Facebook has the most to lose in this scenario, as the cost of serving ads on its platform has been rising for years. As soon as the relevance on Facebook is less good, advertisers will be better off migrating to a platform like TikTok where the cost per 1,000 impressions is much lower.
Snap and Facebook will continue to lose big in the coming months as they must build a new paradigm focused on user privacy
Ad spending isn't going down, though, but it will move to where marketers will see the best results. And that's not on Snapchat anymore. Snap was fooled by Apple's slow implementation of changes that coincided with an iOS update. Thus, the implementation of ATT from mid-April 2021 did not impact the results until mid-June 2021.
After the group's earnings release, Snap stock price thus lost more than 27% of its value or more than $30 billion in market cap. The way Snap has handled the implementation of the ATT has increased the sense of concern among investors.
Some analysts even believe that Lotame's estimates are conservative and that Facebook alone would have lost nearly $8.3 billion since the ATT went into effect. Worse, these analysts believe that the lost revenue will continue in the coming quarters as advertising groups rebuild using a privacy-centric paradigm.
Facebook and Apple's other competitors in this advertising space will have to rebuild their model from scratch. It will likely take them at least a year to build new, efficient infrastructure. The time it takes to develop and test these new environments thoroughly will penalize them.
For their part, Alphabet and Twitter were generally more spared by Apple's ATT. For Twitter, ad sales even increased by 41% in the last quarter. The company said soberly that it was less affected by Apple's policies because its ads rely more on context and image than on tracking consumers' mobile habits.
For its part, Alphabet has enough first-party data that it doesn't need to track users in third-party apps. The exception for Alphabet is YouTube. However, even in this case, the effect has been more than limited, to quote Alphabet's CFO Ruth Porat. In addition, Alphabet has benefited from advertisers switching to Android phones. When you lock in the iPhone, marketers do tend to spend more on Android.
Many have accused Apple of hypocrisy by abusing its dominant position to favor its advertising revenues
The reason these transparency and privacy changes by Apple are even more disturbing is that these groups are accusing Apple of abusing its dominant position. In the July-September 2021 quarter, Apple is reporting a record for its advertising business. Its services segment beat revenue estimates by $700 million to reach $18.3 billion.

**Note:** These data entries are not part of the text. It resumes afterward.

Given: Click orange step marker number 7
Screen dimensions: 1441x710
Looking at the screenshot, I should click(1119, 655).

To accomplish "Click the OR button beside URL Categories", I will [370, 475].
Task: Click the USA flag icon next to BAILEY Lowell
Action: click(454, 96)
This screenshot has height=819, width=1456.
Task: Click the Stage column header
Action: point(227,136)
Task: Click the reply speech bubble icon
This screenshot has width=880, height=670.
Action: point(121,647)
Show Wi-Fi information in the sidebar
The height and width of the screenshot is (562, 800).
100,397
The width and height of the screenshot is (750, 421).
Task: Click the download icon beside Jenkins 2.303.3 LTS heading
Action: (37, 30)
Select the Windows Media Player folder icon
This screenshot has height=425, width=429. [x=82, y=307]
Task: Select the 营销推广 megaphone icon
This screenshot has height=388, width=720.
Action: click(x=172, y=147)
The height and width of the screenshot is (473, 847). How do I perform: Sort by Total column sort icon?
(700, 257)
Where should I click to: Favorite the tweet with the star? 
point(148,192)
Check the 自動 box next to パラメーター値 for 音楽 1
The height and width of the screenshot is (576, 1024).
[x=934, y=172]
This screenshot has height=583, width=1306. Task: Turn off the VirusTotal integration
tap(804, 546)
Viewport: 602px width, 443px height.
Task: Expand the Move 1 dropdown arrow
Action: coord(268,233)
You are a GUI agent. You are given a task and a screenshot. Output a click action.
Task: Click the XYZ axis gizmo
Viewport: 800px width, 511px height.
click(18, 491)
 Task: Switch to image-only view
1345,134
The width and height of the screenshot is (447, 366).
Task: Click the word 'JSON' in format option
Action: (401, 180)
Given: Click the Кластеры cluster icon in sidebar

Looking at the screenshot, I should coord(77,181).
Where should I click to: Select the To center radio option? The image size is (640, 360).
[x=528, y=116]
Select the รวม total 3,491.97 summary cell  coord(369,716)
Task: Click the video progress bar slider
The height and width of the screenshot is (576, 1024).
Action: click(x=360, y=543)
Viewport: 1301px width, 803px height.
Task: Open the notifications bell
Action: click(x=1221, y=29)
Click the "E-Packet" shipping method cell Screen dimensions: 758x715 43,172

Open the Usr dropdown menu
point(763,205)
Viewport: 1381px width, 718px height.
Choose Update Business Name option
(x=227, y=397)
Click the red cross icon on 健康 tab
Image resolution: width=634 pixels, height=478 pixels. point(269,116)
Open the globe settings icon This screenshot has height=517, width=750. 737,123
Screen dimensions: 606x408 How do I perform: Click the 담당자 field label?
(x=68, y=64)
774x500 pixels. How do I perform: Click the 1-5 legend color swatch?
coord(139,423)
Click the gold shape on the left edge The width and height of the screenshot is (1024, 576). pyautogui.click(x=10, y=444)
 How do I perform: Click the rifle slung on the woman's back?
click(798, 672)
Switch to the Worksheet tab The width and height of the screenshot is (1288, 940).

Apple's CFO, Luca Maestri, simply stated that "advertising is a growing business, like everything else". This is not the opinion of Apple's competitors. This is even less so after hearing the same Luca Maestri declare Apple's ambitions in the field:
“We believe we have the ability to continue to grow more over time.”
The windfall that Apple has been able to create for itself is now earning it accusations of hypocrisy. Apple defends itself, but it's worth noting that Apple has done a great job of turning privacy into a public relations game. Nevertheless, let's not fool ourselves. If Apple did this, it is because there is money in it.
Of course, Apple still defends itself through the voice of its CEO Tim Cook:
“We firmly believe that privacy is a fundamental right. So that's our motivation. There is no other.”
It's up to you to judge whether Apple's attitude seems normal or an abuse of dominant position since Apple's applications do not have to ask users' permission to target their behavior. We will see the evolution of the financial impacts for Apple's competitors during the year 2022.